Figure 4: The quantisation process determines the value of each digital bit and the ADC’s resolution (Source Analog Devices)
Common converter architecture
The principal factors influencing ADC architecture are cost (simplicity of design), resolution, or linearity. Each use case will require different architecture attributes, but here are four of the most common.
A flash architecture converts an analogue signal into the digital domain using a parallel array of clocked comparators. Each comparator is fed with the input signal and a set fraction of a reference voltage from a resistor ladder (Figure 8). A flash architecture achieves conversion within one clock cycle, but it requires eight comparators for an 8-bit ADC, which also imposes a high input capacitance.
Figure 8: The outline architecture of a flash ADC (Source: Analog Devices)
A pipelined architecture typically uses a two-stage conversion process, each consisting of a sample and hold, a DAC, and an ADC. The first sample becomes the most significant bit (MSB). It is then fed back and subtracted from the input signal and the residual signal is sampled. This process is repeated for each bit from MSB to LSB. The pipeline model can accommodate a wide dynamic range of input signals and achieve a high resolution, but it is not as fast as a flash ADC and introduces conversion latency.

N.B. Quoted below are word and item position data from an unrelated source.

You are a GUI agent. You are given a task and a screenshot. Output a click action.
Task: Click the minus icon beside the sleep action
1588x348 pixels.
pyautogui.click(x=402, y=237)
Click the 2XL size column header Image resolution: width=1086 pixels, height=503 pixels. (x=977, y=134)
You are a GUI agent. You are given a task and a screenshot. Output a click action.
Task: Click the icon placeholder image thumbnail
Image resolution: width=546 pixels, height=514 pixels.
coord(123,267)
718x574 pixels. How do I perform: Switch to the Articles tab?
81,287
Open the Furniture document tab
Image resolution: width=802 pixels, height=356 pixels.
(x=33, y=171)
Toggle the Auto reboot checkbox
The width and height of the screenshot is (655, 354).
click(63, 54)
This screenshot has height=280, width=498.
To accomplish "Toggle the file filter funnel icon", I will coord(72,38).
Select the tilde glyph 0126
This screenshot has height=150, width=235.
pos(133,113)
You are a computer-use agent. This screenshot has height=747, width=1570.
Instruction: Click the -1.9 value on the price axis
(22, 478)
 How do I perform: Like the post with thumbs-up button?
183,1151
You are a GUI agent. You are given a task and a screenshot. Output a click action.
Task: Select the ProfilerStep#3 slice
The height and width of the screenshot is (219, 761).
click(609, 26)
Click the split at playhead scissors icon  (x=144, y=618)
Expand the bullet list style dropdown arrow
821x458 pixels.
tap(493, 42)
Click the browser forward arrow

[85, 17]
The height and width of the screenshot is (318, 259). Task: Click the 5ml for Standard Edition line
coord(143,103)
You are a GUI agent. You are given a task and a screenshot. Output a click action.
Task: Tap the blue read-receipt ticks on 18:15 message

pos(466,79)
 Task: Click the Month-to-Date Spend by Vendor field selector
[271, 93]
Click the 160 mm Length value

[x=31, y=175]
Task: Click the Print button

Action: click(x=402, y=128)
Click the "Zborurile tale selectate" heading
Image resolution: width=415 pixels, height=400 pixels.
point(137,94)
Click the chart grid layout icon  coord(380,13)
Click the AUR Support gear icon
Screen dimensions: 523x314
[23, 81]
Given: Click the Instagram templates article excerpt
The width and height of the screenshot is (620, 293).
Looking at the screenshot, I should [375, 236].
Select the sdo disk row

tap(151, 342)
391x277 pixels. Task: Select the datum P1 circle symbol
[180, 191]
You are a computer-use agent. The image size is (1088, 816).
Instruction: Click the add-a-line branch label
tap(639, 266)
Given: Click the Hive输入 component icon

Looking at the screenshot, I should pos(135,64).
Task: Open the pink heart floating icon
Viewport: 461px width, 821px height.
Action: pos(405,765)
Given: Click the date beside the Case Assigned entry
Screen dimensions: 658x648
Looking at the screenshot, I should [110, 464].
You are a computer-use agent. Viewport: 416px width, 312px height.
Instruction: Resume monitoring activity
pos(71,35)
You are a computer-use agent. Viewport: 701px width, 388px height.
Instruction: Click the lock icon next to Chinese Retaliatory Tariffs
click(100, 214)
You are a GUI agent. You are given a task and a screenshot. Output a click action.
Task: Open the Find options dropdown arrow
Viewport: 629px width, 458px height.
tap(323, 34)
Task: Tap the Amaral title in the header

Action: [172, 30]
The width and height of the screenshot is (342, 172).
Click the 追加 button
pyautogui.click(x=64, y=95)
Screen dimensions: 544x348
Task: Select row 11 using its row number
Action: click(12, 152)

Successive approximation register (SAR) architecture compares the input signal against a known reference voltage, using successively smaller reference voltages for each digital bit (Figure 9). If the analogue input is greater than the reference, a bit is set. Otherwise, it remains at zero and continues to the next bit. SAR ADCs are compact because they only require a single comparator, and they have no pipelining delay. However, the DAC linearity and any comparator noise can affect accuracy.
Figure 9: An outline of the SAR analogue-to-digital converter (Source: Analog Devices)
A sigma-delta architecture creates a sigma-delta modulator using an integrator, comparator, and a one-bit DAC (Figure 10). This modulator subtracts a value from the DAC and feeds the result to the integrator. The comparator converts the integrator output to a single-bit digital output, which is fed back to the input. This architecture yields a high resolution and can operate at a fast ‘oversampling’ rate.
Figure 10: The architecture of a sigma-delta ADC (Source: Analog Devices)
Common DAC architecture
Typically, the simplest form of DAC uses string architecture. This deploys a string of precision resistors to create a voltage divider, converting a digital input to an analogue output (Figure 11). It can be prone to resistance-matching issues.
Figure 11: DAC binary-weighted string architecture (Source: Analog Devices)
An R-2R ladder architecture requires just two resistor values in a 2:1 ratio (Figure 12). This architecture suits voltage or current output configurations and avoids the resistance-matching problems associated with string architecture.
Figure 12: The basic architecture of an R-2R ladder DAC (Source: Analog Devices)
String and R-2R architectures use a fixed reference voltage and a fixed gain. However, the multiplying DAC (MDAC) architecture provides a digitally variable gain to a wide dynamic range analogue signal. It uses an R-2R ladder and a programmable gain op-amp. This gives the MDAC the ability to function as a DAC-based attenuator or amplifier and is ideally suited to high bandwidth AC or varying DC signals.
Data conversion is a key skill for engineers today, because it underpins so many of the automated systems on which our world relies. An understanding of popular converter architectures and the common terminology associated with data conversion (see box-out) will aid appropriate product selection.